Document Type

Honors Thesis

Publication Date

Spring 2019

Abstract

The purpose of this thesis was to investigate the impact of sociocultural factors of 19th century domestic gender roles, as they affected women’s mental health specifically in the area of depressive disorders. Using modern psychological research on gender-influenced proclivity toward depression as a lens through which to understand 19th century mental health diagnoses, this thesis investigates how these gender-biased diagnoses and treatments compounded the mental health struggles women faced. This thesis employed the use of literary review to examine the lives of women as expressed by female authors during the 19th century through their writing, information about their lives as communicated by biographers, and ultimately the effects their works had on influencing gender roles in the domestic sphere. After establishing the societal norms for women during this period, this literature review analyzed the lives of two female authors from the 19th century, one British (Charlotte Brontë) and one American (Kate Chopin), whose work was critically acclaimed for being too outspoken and unfeminine.

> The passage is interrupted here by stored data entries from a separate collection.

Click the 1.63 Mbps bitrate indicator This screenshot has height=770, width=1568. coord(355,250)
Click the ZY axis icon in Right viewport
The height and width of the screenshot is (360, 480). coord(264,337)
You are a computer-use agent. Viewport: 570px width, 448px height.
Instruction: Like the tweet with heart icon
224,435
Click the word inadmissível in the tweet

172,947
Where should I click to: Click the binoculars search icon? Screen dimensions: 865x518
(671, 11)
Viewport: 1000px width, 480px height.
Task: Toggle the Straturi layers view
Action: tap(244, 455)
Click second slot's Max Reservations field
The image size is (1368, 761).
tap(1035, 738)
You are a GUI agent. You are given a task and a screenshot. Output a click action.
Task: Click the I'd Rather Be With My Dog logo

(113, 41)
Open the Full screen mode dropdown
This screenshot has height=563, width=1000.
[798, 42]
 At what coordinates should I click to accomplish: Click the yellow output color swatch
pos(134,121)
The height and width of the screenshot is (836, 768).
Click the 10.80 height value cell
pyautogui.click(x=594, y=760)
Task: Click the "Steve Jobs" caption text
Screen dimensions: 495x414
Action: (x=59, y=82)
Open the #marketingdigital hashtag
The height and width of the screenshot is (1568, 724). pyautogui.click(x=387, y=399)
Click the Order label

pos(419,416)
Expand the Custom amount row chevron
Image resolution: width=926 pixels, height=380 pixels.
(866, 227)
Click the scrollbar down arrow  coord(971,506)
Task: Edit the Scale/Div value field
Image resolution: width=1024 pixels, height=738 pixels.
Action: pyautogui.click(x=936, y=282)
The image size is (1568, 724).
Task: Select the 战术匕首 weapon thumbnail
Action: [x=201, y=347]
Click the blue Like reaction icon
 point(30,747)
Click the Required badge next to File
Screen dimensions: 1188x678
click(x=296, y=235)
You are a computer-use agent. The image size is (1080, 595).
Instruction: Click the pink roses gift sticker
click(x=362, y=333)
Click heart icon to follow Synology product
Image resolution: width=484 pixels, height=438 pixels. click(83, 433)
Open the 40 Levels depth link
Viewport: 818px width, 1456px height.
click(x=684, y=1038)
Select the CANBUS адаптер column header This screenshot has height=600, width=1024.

The standing hypothesis of this thesis is that the domestic roles of women during the 19th century contributed to the development of depressive disorders, that were then misdiagnosed as hysteria and neurasthenia and treated in ways that compounded women’s experience of oppression, and that the emergence of great female authors brought voice and reform to the treatment of women in the domestic sphere. This hypothesis was supported by the review of modern research on depression in women, which highlighted several sociocultural factors that contribute to depression that were a large part of the lives of women in the 19th century, such as sexual harassment, subservient domestic roles that required self-sacrifice and internalization, feelings of helplessness due to lack of social power, diffused sense of purpose following the Industrial Revolution altering the role of wives and mothers, gender-biased psychological treatments that were harmful, and perpetual pregnancies, which often involved complication. Research on women's lives during the 19th century, primary source letters written by women during the period, legal and medical documentation of the oppression of women, as well as accounts from the lives and works of female authors all provide glimpses into these connections. Lastly, this thesis concluded that both Bronte and Chopin provided a voice and venue for discussion about topics that led to reform and the rise of feminism through writing from the perspective of women.